A “60 Minutes” investigation a year ago took aim at the makeup of the flooring and spurred regulators to dig deeper. Lumber Liquidators suspended its sale of Chinese-made laminates after the investigation aired, and the chief executive at the time, Robert M. Lynch, stepped down in May.

Still, the controversy sent the company’s stock plummeting and spawned a host of consumer lawsuits. It also appears to be hurting sales. Sales at stores open at least a year dropped 17.2 percent for the three-month period that ended Dec. 31, the company reported Monday. Revenue came in $20 million short of analysts’ projections, with net sales totaling $234.8 million.

Lumber Liquidators executives told analysts Monday that the company is reviewing its sourcing practices to comply with orders from the Justice Department. It also told investors it would leave its remaining inventory of Chinese laminate wood, which before the “60 Minutes” report made up about 20 percent of sales, in storage and would not return the product to shelves.

Chief executive John M. Presley warned that sales of the laminate would “unnecessarily pressure our reputation and create ongoing distractions for our customers.”

“Over the past quarter we have taken meaningful steps to reestablish Lumber Liquidators with our customers and our shareholders,” Presley said in a statement accompanying the company’s earnings release. “While we have made some progress in key areas such as compliance and core operational efficiency, we still have a long way to go. That said, our business model is intact, we are addressing legacy issues with clarity and candor, and we are rebuilding our brand.”

Presley was brought on in November to help right the ship, but he is now facing health problems. On Feb. 16, he told employees that he had been diagnosed with a “very treatable form” of leukemia and that he planned to stay active in the day-to-day management of the company.

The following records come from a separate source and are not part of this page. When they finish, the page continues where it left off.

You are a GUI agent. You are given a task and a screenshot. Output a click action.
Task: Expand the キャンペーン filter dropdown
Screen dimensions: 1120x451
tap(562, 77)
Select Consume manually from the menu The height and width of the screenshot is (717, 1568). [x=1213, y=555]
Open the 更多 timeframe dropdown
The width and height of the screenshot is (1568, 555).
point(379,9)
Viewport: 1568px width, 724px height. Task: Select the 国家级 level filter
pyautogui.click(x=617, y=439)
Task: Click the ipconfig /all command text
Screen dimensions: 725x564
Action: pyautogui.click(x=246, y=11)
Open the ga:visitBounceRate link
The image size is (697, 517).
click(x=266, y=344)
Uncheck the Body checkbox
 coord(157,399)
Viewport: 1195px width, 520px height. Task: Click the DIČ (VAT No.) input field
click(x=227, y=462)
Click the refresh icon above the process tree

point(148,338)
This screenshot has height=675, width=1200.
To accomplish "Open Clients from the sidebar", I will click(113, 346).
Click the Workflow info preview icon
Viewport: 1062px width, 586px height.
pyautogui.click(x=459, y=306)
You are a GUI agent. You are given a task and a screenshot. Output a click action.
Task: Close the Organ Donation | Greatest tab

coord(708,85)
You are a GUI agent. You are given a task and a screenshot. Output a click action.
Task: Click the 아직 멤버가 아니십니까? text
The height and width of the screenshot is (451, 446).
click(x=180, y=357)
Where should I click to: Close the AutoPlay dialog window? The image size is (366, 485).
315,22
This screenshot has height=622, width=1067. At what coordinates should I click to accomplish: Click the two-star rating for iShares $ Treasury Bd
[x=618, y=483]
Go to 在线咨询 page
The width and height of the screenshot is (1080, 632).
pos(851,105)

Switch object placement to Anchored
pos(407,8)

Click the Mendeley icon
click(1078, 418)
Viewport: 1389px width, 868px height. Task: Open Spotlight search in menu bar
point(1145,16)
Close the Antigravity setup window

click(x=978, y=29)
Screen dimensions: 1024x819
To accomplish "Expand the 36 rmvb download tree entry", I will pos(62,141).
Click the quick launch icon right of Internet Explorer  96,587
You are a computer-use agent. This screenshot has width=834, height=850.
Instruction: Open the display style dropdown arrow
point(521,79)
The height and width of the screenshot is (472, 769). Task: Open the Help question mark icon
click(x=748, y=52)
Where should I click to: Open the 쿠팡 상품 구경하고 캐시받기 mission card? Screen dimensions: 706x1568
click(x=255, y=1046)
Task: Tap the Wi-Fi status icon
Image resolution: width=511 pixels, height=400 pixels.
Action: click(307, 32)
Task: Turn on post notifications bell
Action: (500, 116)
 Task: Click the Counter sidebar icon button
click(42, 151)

The company announced Monday that Dennis R. Knowles, a former Lowe’s executive, has been appointed chief operating officer.

The company did not respond to requests for comment.

Concerns over Chinese-made laminates are just one of the sourcing issues to surface at Lumber Liquidators, a Toano,Va.-based discounter that has grown to more than 370 locations in North America since its founding in 1993.

In 2013, an environmental nonprofit group alleged the company illegally smuggled wood from Russian woodlands that are home to endangered tigers. A federal judge fined the company $13 million last October.

The CDC released a report Feb. 10 that linked the Chinese-made laminate to formaldehyde and warned that exposure could lead to a low risk of cancer, affecting possibly two to nine people out of 100,000. It later revised that finding, saying it underestimated the potential danger. Between 6 and 30 people per 100,000 are estimated to be at risk of cancer, though the agency said that the new analysis errs on the side of caution and that the actual risk is probably lower.

Since the controversy erupted, Lumber Liquidators’ stock has tumbled.

The stock is down nearly 80 percent since this time last year. It dipped nearly 20 percent last Tuesday after news that the CDC issued its revised report. It was down 7 percent in midday trading Monday, before recovering to end 2 percent higher on the day

“We are not recommending investors buy the stock right now,” said KeyBanc analyst Brad Thomas, “but we are hopeful the company will survive through the regulatory and legal matters that are unresolved.”

The company should benefit from a recovery in the housing market if it can put its sourcing questions behind it. Historically, Lumber Liquidators had not-too-shabby operating margins between 6 and 8 percent, Thomas said. They peaked at 12.3 percent in 2013 before supply-line issues surfaced.

Many shoppers warmed to the company’s niche between big-box stores and the discounters, doing for flooring what Sherwin Williams or Benjamin Moore did for paint.

“I think there is a real company underneath there, but it might take a couple of years before it seems like that before the investment community sees that,” Thomas said.

An earlier version of this story incorrectly said the company is based in Richmond. It is headquartered in Toano, Va. The story has been updated.